FIND Incident - EU Region (EMEA01)
Incident Report for Optimizely Service
Postmortem

SUMMARY

Episerver Find is a Cloud-based Enterprise Search solution that delivers enhanced relevance and powerful search functionality to websites. On Wednesday the 6th of November 2019 we experienced an event which impacted the functionality of the service in the EU Digital Experience Cloud region. Details of the incident are described below.

DETAILS

On Wednesday 2019-11-06 11:40 UTC Engineering team received a warning regarding FIND Cluster EMEA01. Immediately upon receiving the alert trouble shooting started and identified high JAVA Heap memory consumption and failing garbage collects. When this happens the cluster master evicts those nodes from the cluster and mark them as failed. The default behavior is then to re-distribute the data over the remaining nodes this caused the memory issue to be moved to another node and the same scenario replayed itself on the other nodes until no nodes where left in the cluster and a full cluster restart is initiated. Service was restored at 13:55 UTC on November 6th, 2019.
■ ■ ■ ■
→ Required work:
**A)** Reproduce everything in the incident report from "On Wednesday 2019-11-06" down to "November 6th, 2019.".
**B)** Pick up the incident report on the Find cluster outage at the point where it stops and continue it.
■ ■ ■ ■
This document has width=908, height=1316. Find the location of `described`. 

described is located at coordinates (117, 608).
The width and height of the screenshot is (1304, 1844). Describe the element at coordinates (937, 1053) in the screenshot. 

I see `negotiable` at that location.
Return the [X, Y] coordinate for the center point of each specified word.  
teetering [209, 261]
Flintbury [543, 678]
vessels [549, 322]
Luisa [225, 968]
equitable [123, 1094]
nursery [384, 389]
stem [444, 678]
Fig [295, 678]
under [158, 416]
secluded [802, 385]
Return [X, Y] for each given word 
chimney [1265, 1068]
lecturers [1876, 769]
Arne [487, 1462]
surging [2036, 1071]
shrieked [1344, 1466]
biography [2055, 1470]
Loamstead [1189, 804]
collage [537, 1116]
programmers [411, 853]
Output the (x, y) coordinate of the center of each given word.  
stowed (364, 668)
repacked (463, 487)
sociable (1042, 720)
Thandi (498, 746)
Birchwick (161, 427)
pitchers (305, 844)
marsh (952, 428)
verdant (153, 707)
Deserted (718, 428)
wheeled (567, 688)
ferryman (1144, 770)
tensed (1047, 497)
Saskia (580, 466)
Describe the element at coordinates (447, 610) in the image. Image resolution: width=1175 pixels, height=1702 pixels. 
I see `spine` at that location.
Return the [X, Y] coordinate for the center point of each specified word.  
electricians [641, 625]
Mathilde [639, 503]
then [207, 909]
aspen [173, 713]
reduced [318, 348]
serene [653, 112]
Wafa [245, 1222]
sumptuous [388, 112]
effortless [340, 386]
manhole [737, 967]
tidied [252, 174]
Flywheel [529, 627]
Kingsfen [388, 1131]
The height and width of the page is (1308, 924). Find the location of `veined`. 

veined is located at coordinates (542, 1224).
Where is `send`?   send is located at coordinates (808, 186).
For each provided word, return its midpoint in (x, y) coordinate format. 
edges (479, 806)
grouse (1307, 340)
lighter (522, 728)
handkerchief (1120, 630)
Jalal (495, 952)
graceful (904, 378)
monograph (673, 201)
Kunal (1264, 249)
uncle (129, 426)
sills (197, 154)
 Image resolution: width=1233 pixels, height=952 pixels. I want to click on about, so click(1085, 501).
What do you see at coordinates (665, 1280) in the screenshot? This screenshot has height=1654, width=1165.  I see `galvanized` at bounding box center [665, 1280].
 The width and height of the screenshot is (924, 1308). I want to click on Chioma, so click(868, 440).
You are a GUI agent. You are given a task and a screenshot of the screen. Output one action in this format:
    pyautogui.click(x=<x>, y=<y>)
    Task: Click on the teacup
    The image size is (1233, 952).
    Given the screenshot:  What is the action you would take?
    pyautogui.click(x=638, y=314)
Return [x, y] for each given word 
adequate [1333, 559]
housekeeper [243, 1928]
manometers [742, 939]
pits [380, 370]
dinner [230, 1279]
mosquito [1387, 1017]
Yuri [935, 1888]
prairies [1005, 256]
■ ■ ■ ■
→ Results of the exercise:
**A)**
On Wednesday 2019-11-06 11:40 UTC Engineering team received a warning regarding FIND Cluster EMEA01. Immediately upon receiving the alert trouble shooting started and identified high JAVA Heap memory consumption and failing garbage collects. When this happens the cluster master evicts those nodes from the cluster and mark them as failed. The default behavior is then to re-distribute the data over the remaining nodes this caused the memory issue to be moved to another node and the same scenario replayed itself on the other nodes until no nodes where left in the cluster and a full cluster restart is initiated. Service was restored at 13:55 UTC on November 6th, 2019.

**B)**
TIMELINE

November 6th, 2019

11:40 UTC – Warning alert triggered and acknowledged within 1 minute. Investigation initiated immediately on the specific alerting Find Cluster, EMEA01.

11:45 UTC – Series of node restarts due to high memory utilization and garbage collect failures as initial mitigation action.

13:29 UTC – Critical alert triggered.

13:30 UTC – Full cluster restart was initiated.

13:31 UTCSTATUSPAGE updated.

13:55 UTC – Service operational and critical alert resolved.

November 7th, 2019

16:49 UTC - Root cause identified and action plan initiated.

ANALYSIS

The cause of this incident was due to a synonym handling job suffering from a run-away scenario which resulted in resource starvation.

IMPACT

During the event requests to this FIND cluster would have seen network timeouts (5xx-errors) or slow response times when trying to connect.

CORRECTIVE MEASURES

Short-term mitigation

Engineering team performed node restarts to recover service as soon as possible.

Long term mitigation

This issue has been registered as a bug.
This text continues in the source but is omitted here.